— Start Records for the task —

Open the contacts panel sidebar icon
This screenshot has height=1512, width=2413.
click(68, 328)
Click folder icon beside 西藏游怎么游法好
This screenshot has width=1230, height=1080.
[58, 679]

— End Records for the task —

* Work to be completed
Reproduce the listing with every occurrence of "contacts panel" replaced by "address book panel", keeping all other text unchanged.

* Exercise response
Open the address book panel sidebar icon
This screenshot has height=1512, width=2413.
click(68, 328)
Click folder icon beside 西藏游怎么游法好
This screenshot has width=1230, height=1080.
[58, 679]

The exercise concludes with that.